Diabetes Canada is adopting a diagnosis-and-treatment model of prevention pioneered by Vancouver-based AIDS researcher Dr. Julio Montaner.
Diabetes Canada is adopting a diagnosis-and-treatment model of prevention pioneered by Vancouver-based AIDS researcher Dr. Julio Montaner.
The approach hangs on the notion that modifiable human behaviour helps drive the spread of viruses such as HIV/AIDS and also diseases of lifestyle such as type 2 diabetes and pre-diabetes.
Montaner notes that people are more likely to become IV drug users if they are raised in a community where injection drug use is normalized and the same applies to smoking or eating fast food, what he calls “social contagion.”
“With disease, there may be a virus or a pathogen that is transmitted, but behind that are behaviours that are amenable to intervention,” he said.
While there is no virus for type 2 diabetes, risk factors such as obesity, high blood pressure and high cholesterol can be addressed with changes in diet and activity level.

Montaner has touted the diagnosis-and-treatment model for other contagious diseases such as hepatitis C and tuberculosis. He argued successfully that it can be adapted for diabetes.
Diabetes Canada plans a massive expansion in screening among the six million Canadians believed to have prediabetes as a way to ensure that people get treatment and undertake preventive lifestyle changes that would set an example to other family members and entire communities, said Russell Williams, vice-president of Government Relations and Public Policy at Diabetes Canada.
“It’s so complicated that there is no one simple solution,” he said. “We need all levels of government, academia and health care professionals to take a new approach.”
The 90-90-90 Treatment as Prevention model developed at the B.C. Centre for Excellence in HIV/AIDS calls for 90 per cent of people with HIV to be diagnosed, 90 per cent of those on antiretroviral therapy and 90 per cent of those with no detectable virus by 2020. Reaching those goals is expected to reduce the expression of HIV as AIDS and mortality by 90 per cent.
“With HIV/AIDS we had to change the attitude of the system from come and get treatment, if you can, to proactively finding people, promoting harm reduction, facilitating treatment and engaging with people at risk early on,” said Montaner. “By doing that we have stopped the progress of the pandemic.”
Beds and resources dedicated to fighting the HIV/AIDS epidemic have been reallocated to fight other diseases. A similar approach to diabetes could help ensure the sustainability of Canada’s health care system, he said.

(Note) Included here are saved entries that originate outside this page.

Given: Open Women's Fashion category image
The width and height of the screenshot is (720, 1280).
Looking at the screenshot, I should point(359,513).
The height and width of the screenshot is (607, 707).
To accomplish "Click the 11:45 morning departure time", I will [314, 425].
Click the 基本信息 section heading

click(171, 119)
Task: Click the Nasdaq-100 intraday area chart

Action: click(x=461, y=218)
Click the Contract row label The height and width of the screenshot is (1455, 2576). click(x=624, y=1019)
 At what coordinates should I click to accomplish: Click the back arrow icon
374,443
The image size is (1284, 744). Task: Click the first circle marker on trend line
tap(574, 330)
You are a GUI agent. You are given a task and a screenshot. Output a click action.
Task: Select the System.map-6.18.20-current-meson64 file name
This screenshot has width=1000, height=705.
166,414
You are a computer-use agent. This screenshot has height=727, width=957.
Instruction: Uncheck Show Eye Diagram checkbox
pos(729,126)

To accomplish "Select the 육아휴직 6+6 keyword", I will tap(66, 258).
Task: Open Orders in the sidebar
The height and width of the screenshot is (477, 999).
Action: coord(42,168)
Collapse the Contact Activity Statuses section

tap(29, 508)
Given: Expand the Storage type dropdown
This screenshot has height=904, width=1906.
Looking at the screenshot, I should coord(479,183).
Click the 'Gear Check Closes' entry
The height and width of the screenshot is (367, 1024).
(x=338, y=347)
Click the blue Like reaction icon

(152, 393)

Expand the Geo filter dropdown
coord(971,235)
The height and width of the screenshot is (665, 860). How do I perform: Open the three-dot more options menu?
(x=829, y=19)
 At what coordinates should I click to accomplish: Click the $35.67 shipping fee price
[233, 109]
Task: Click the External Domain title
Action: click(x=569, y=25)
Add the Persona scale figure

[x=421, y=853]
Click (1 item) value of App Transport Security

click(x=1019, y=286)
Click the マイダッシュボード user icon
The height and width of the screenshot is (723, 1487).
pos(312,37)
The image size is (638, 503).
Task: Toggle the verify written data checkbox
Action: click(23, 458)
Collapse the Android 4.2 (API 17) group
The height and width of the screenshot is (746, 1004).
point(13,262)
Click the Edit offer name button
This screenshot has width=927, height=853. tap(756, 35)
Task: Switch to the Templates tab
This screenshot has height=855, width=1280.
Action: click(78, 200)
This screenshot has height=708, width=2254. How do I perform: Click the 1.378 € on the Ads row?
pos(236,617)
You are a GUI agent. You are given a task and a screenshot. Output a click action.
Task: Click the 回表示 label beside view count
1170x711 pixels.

The cost of treating diabetes is estimated to increase by 40 per cent — to $5 billion annually — within 10 years, according to Diabetes Canada.
“This is a tsunami and if we don’t grapple with this, it will be very draining on our health care system,” said Williams.
The Diabetes Canada 90-90-90 targets are to screen 90 per cent of prediabetic Canadians, treat 90 per cent of people with prediabetes and diabetes and see 90 per cent of those in treatment achieve measurable improvements in blood glucose levels.
“The first step is identifying people at risk of getting diabetes and then we try to prevent them from ever getting diabetes,” he said. “Diabetes contributes to 30 per cent of strokes, 40 per cent of heart attacks and 50 per cent of kidney failures, so the impact can be huge.”